The advent of a new international arbitration regime for South­­ Africa has placed agreements on cross-border commercial dispute resolution under the magnifying glass. To what extent are these agreements enforced in South Africa? The 2017 Act aims to promote South Africa as a venue for international arbitration. The Act endorses party autonomy and limits curial intervention in the arbitration process. Two of the most significant features of the 2017 Act are the following. First, it incorporates the United Nations Commission on International Trade Law Model Law on International Commercial Arbitration (“UNCITRAL Model Law”) into South African law. Second, it repeals the Recognition and Enforcement of Foreign Arbitral Awards Act 40 of 1977, with full effect being accorded to the Convention on the Recognition and Enforcement of Foreign Arbitral Awards (1958) (“New York Convention”).

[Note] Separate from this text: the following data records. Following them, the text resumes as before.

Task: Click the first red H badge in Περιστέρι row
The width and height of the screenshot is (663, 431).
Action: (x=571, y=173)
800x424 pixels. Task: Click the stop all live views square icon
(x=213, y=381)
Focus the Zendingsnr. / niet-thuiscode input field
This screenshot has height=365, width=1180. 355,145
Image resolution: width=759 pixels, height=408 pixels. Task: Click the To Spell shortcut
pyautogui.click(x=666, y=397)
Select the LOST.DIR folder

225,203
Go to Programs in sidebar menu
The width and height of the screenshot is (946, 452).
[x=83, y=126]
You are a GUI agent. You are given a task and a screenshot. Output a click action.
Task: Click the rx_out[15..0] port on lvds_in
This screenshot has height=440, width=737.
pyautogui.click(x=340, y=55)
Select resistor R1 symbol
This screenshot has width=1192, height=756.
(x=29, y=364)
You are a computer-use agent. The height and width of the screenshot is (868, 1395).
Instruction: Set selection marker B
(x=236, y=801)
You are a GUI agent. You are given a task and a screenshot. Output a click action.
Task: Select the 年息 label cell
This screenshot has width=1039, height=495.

The UNCITRAL Model Law enshrines party autonomy – upon request by a party a court must stay proceedings and refer the parties to arbitration, unless “the agreement is null and void, inoperative or incapable of being performed” (art 8(1)). It must be noted, though, that the UNCITRAL Model Law only applies to international commercial arbitration; domestic arbitration is still regulated by the Arbitration Act 42 of 1965. The 1965 Act has been criticised for not giving adequate recognition to party autonomy and for allowing excessive judicial intervention in the arbitration process. In terms of section 6(2) courts have a discretion whether to give effect to an arbitration agreement, based on whether the “court is satisfied that there is no sufficient reason why the dispute should not be referred to arbitration in accordance with the agreement” and then ordering a stay of proceedings “subject to such terms and conditions as it may consider just”.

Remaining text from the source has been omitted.